Non è la prima volta che arriva notizia del blocco WhatsApp in Brasile. Il motivo? Sempre lo stesso, ovvero la mancata volontà da parte del client di messaggistica istantanea (che solo localmente conta 93 milioni di utenti) di diffondere i dati dei propri utilizzatori nell’ambito di un’indagine penale volta a sgominare un grosso traffico di droga.
Nulla hanno potuto per opporsi al provvedimento i cinque operatori telefonici nazionali (Nextel, Vivo, TIM, Oi e Claro), che altrimenti sarebbero costrette a versare una somma quotidiana di circa 150 mila euro.

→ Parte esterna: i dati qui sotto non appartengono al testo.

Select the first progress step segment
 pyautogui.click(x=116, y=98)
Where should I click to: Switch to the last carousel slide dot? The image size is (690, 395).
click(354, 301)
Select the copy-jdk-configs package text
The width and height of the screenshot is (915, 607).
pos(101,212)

La sentenza sul blocco WhatsApp in Brasile (dalla durata di 72 ore) affonda le sue radici nella sentenza emessa lo scorso 26 aprile 2016, a cura del giudice Marcel Montalvão, lo stesso che aveva predisposto l’arresto, di un solo giorno, di Diego Dzodan, vicepresidente di Facebook per l’America Latina (sempre per motivi legati alla mancata collaborazione dell’azienda in indagine di natura penale).
Il blocco WhatsApp in Brasile la prima volta (ve ne parlammo qui) era stato predisposto lo scorso dicembre, per la durata di 48 ore, cui ne seguì una seconda a febbraio, nel tentativo di rimozione di alcuni scatti espliciti di bambine e minorenni (prostituzione minorile).
Come già successo, immaginiamo già le critiche e le polemiche che pioveranno sulla decisione del blocco WhatsApp in Brasile, dove il servizio, come vi dicevamo, viene utilizzato da 93 milioni di persone (molte delle quali non hanno altro modo per comunicare viste le pessime condizioni economiche in cui versano). C’è poco da fare a riguardo, il provvedimento disciplinare è ormai stato preso: per 72 ore si resterà a secco e la popolazione dovrà necessariamente ricorrere ad altre piattaforme per inoltrare e ricevere messaggi.